APIs and JSON
A website is for humans to look at. An API is the same data, but shaped for other programs.
What is an API?
An API stands for Application Programming Interface. The name is intimidating. The idea is not.
An API is just a promise. The server says, "If you ask me a question in this shape, I will send back an answer in that shape." That is the whole contract.
A regular website sends back HTML. HTML is meant for a browser to draw on the screen for a human. An API sends back raw data. Raw data is meant for another program to read and do something with.
Twitter has a website that shows you tweets in a feed. Twitter also has an API that sends those same tweets as plain data to your phone app. Same tweets. Same backend. Just two different ways of asking and answering.
This is how most modern apps are built. One backend exposes an API. Then the website, the iOS app, the Android app, and any other tools that want to use the data all talk to that same API.
REST. The most common style of API
REST is the most common way to design APIs. It is a set of agreements about how URLs and HTTP methods should work.
The idea is that your API is built around things you can act on. Things like users, tweets, orders. You combine the thing with a method to describe the action.
GET /users means "give me all the users."
GET /users/42 means "give me user number 42."
POST /users means "create a new user."
PUT /users/42 means "replace user 42 with this."
DELETE /users/42 means "remove user 42."
The URL says what thing you are talking about. The method says what to do with it. If you know the rules, you can usually guess the URL for any action.
REST is not the only way. GraphQL lets the client say exactly what fields it wants. gRPC uses a binary format for speed. But REST is the default because it is simple and works with plain HTTP.
JSON. The shape of the data
When an API answers you, it usually sends back JSON. JSON stands for JavaScript Object Notation. It is just text formatted in a specific way that every programming language knows how to read.
A piece of JSON for a user looks like this:
{ "id": 42, "name": "Alice", "email": "[email protected]", "verified": true }
JSON only has a few types of things in it. Text in quotes (strings). Plain numbers. The words true and false. The word null for "nothing." Lists in square brackets like [1, 2, 3]. And objects in curly braces with key-value pairs, like the example above.
JSON took over from an older format called XML because it is shorter, easier to read, and easier for code to use. A JSON object is basically the same thing as a JavaScript object, a Python dictionary, or a Go map. So most languages can read and write it without any extra work.
A full example, start to finish
Here is what one API call looks like end to end.
Your app sends:
GET /api/users/42
The server replies:
200 OK with the body
{ "id": 42, "name": "Alice", "joined": "2021-04-15", "posts": 137 }
Your app reads that text, turns it into a usable data structure, and does something with it. Maybe it draws a profile page.

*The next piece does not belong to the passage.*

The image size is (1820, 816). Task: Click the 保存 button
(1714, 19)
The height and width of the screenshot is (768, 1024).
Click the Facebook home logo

Maybe it shows the number of posts on a counter.
What if user 42 does not exist? The server sends 404 Not Found with a body like { "error": "User not found" }. What if you forgot to log in? You get 401 Unauthorized. The pattern is always the same. A status code that says what happened. Plus a JSON body with the details.
Why APIs are everywhere
APIs are the glue that holds modern software together.
The weather app on your phone is calling a weather API. Your bank statement is being pulled from the bank's internal APIs. Your iOS app and your Android app might look totally different but they are both calling the same backend API.
When companies say they have a "service-oriented architecture" or use "microservices," they mean their system is split into many small programs. Each one exposes its own API. They all talk to each other over HTTP.
Once you understand APIs, you can do a lot of things. You can plug your app into Stripe to take payments. You can use OpenAI to add AI features. You can build a mobile app on top of an existing website backend. Pretty much any time one program needs to talk to another, an API is how they do it.